Co-infections between dengue, Zika, and other arboviruses likely arise from shared Aedes vectors, overlapping ecological drivers, and direct viral–viral interactions within mosquitoes and human hosts, which together can modulate transmission and disease expression [4,13]. Co‑infection experiments in Aedes aegypti demonstrate that simultaneous dengue and Zika virus infection can mutually enhance viral replication and increase vector competence compared with single infections, suggesting that co‑infected mosquitoes may more efficiently transmit one or both viruses [4]. At the host level, dengue and Zika viruses share extensive antigenic similarity, and preexisting cross‑reactive antibodies can bind but fail to fully neutralize the second virus, leading to antibody‑dependent enhancement and increased infection of Fcγ receptor–bearing cells in vitro and in vivo [1518]. These reciprocal immune‑enhancement phenomena raise concerns that co-infection or closely spaced sequential infections could exacerbate viremia, inflammatory responses, and potentially neurological or congenital complications, although the magnitude of this risk at the population level remains uncertain [1518]. Clinically, arboviral co-infections are uncommon but well documented in surveillance and case‑series data, and they have been associated with both mild febrile illness and severe outcomes such as multiorgan failure and adverse fetal events, highlighting the need for multiplex molecular diagnostics, careful interpretation of serology in co‑circulation settings, and consideration of potential enhancement effects when designing and evaluating future dengue and Zika vaccines or antibody‑based interventions [13,19,20].

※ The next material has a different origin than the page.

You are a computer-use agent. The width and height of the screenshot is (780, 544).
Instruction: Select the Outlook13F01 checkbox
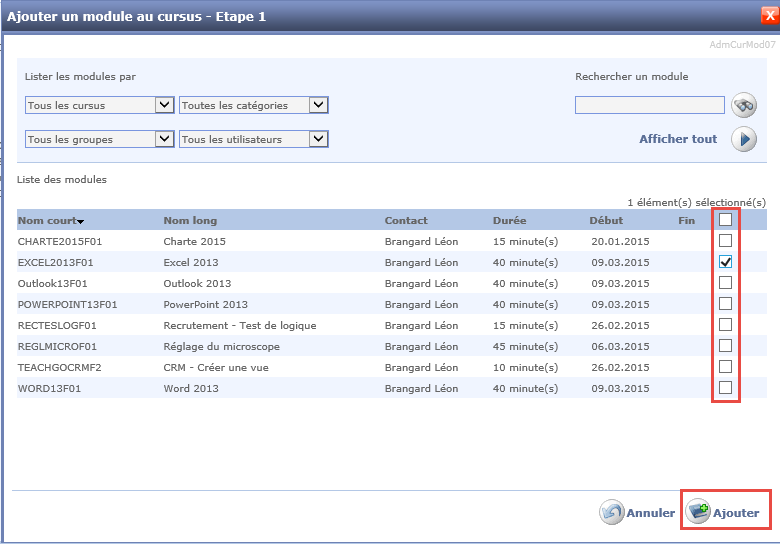point(726,283)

The emergence of ZIKV-DENV co-infections signifies a complex new phase in arboviral control. A comprehensive, multilayered response is essential, encompassing enhanced surveillance, accurate diagnostics, robust vector control, and active community engagement. Without coordinated action, in future, the combined morbidity and health-system strain associated with dual viral risks will exceed current public health capacities (Fig 1).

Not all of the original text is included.